In such a challenging time of making a big job choice, an even bigger choice to leave it, and the biggest choice to have no plan, it was a true miracle I got to spend it with my sister. She had just had her life changed in Costa Rica- immersed in their beautiful culture, people, yogis, health enthusiasts and open minded souls. She brought us gems, beach wood, hand made jewelry and an immense sense of knowledge of what really matters in this life. Her love was radiating the brightest I had ever seen and that was infectious to me that week. We had beach days, cooking days, following lizard days ;) (Shh, Mom still doesn't know!), belated birthday celebrations and life talks. I loved looking at old sister pictures together. I've always appreciated Carly, my mom, and my grandma (Dad too but he was off on business) but that time sandwiching the Deland chapter is definitely the time I appreciated them most.

Deep breath right now, it's crazy to look back and write about that time of life. Moved to outside seating at Whole Foods, changed Pandora station, another deep breath.
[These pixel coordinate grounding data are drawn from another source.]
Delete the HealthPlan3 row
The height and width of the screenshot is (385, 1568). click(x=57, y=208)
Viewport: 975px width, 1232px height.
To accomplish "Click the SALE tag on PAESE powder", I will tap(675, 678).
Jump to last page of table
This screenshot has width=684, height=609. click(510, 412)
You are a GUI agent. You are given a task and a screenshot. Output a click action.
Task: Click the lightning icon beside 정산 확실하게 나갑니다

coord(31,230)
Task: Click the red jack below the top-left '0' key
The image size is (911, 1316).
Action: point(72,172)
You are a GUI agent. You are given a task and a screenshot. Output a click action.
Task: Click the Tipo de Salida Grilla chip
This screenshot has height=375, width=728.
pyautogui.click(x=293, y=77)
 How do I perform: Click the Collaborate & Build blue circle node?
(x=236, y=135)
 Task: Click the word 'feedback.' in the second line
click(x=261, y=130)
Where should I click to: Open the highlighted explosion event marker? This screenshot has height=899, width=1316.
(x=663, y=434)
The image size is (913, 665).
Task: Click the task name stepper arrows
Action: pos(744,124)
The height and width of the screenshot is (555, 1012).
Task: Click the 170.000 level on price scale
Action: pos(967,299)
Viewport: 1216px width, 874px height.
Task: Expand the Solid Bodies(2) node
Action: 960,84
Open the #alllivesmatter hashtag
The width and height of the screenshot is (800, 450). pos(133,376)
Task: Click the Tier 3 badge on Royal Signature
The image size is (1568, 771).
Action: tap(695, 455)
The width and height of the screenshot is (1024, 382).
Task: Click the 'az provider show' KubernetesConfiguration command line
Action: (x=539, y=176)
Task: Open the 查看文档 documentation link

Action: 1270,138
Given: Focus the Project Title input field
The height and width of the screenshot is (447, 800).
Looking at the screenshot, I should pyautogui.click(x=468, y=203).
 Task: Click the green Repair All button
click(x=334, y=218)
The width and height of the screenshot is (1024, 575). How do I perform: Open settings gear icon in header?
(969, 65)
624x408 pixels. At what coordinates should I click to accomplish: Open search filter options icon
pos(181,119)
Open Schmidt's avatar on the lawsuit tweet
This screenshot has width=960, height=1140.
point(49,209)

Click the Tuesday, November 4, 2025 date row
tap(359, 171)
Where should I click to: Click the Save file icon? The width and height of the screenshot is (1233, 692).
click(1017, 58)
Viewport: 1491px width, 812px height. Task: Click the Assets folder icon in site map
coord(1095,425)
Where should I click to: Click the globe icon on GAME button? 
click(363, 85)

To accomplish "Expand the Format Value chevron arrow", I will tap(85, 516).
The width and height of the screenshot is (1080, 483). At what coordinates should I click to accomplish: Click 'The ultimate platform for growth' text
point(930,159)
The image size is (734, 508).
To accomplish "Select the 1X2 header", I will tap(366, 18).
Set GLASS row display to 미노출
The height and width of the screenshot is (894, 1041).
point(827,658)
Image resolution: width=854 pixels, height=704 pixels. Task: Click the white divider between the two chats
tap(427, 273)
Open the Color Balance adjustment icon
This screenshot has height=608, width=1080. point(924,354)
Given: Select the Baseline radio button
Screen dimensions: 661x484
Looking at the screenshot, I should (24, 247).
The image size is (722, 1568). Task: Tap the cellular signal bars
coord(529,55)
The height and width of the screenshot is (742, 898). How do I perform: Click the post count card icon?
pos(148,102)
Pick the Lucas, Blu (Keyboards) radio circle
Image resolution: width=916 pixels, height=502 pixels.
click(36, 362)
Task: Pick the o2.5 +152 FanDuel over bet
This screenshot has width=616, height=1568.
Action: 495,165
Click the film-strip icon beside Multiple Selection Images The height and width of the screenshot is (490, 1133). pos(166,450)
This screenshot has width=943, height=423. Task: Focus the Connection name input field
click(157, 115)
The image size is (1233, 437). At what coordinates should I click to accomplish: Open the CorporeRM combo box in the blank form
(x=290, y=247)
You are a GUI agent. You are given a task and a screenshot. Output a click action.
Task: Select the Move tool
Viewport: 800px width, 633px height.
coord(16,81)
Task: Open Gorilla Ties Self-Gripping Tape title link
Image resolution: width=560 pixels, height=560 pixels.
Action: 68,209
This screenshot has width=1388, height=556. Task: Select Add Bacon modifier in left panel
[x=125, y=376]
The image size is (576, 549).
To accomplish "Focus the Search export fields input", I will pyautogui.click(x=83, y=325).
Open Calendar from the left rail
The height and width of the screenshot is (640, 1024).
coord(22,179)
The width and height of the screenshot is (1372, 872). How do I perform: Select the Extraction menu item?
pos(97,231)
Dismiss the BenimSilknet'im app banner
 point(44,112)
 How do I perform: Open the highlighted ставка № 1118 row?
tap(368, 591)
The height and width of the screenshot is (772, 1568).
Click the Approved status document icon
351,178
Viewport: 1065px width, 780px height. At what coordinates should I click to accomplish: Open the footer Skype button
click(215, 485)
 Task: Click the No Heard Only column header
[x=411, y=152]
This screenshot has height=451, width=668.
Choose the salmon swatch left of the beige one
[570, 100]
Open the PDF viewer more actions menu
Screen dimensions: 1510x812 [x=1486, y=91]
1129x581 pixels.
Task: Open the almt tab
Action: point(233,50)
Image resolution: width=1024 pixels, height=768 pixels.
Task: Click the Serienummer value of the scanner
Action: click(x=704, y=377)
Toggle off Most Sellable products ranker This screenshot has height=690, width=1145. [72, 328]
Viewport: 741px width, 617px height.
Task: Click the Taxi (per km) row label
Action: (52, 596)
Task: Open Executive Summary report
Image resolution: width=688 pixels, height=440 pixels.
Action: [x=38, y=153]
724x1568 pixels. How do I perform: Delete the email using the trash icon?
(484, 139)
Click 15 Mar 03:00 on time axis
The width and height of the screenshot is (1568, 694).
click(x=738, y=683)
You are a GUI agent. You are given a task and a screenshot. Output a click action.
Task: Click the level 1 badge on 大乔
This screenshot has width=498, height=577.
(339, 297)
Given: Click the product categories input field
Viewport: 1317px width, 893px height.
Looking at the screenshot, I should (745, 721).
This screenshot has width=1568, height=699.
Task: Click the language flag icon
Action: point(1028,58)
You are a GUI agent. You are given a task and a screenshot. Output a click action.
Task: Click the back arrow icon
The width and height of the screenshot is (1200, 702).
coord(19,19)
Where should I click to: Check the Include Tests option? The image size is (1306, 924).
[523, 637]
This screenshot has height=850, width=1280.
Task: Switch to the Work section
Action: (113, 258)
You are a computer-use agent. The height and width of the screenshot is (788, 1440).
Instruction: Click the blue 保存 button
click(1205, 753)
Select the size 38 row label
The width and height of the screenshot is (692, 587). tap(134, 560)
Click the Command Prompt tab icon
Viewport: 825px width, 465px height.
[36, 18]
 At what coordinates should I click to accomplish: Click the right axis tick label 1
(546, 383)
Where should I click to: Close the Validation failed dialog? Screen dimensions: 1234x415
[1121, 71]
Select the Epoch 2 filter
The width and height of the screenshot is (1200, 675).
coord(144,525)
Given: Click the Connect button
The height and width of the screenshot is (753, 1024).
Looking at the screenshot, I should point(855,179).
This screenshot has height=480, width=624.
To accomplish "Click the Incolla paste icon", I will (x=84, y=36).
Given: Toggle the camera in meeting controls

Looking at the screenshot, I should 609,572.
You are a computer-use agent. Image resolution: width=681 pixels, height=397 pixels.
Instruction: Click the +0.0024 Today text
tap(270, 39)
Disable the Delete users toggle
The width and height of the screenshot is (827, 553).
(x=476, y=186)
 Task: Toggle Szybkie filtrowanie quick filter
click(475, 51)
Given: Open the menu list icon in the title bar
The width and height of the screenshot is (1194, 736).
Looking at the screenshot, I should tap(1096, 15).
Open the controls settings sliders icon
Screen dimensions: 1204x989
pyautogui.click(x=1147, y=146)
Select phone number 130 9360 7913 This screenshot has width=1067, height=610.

How to summarize... While I don't necessarily recommend leaving a job after a week, I do have a strong message learned from this chapter. Always, always truly know your worth, what you deserve, what you value, what you want. When it comes to jobs, men, women, friends, everything. Always, always truly know your worth, what you deserve, what you value, what you want. Never forget it and never settle for anything less. Trust you gut, trust your instinct. When you know something is not right, make moves to change it. Know how hard you will fight for happiness and armor up.

I did move past Florida, I did find my dream job, and life did move on. It would have been a hell of a lot easier to not have had the Deland chapter yet I do not regret it. I am incredibly grateful for these lessons learned. I would have always wondered the what-ifs if I had turned down that opportunity. I gained life experience you don't get from things always being easy. I had incredibly valuable time with family. And look, I survived, it passed and I got to a happy place.

Thank you to Mom, Dad, Carly, Nonnee Connie, Connie's Mom, James, Debbie, Kevin, Amy and Bridget for all of the support in this time.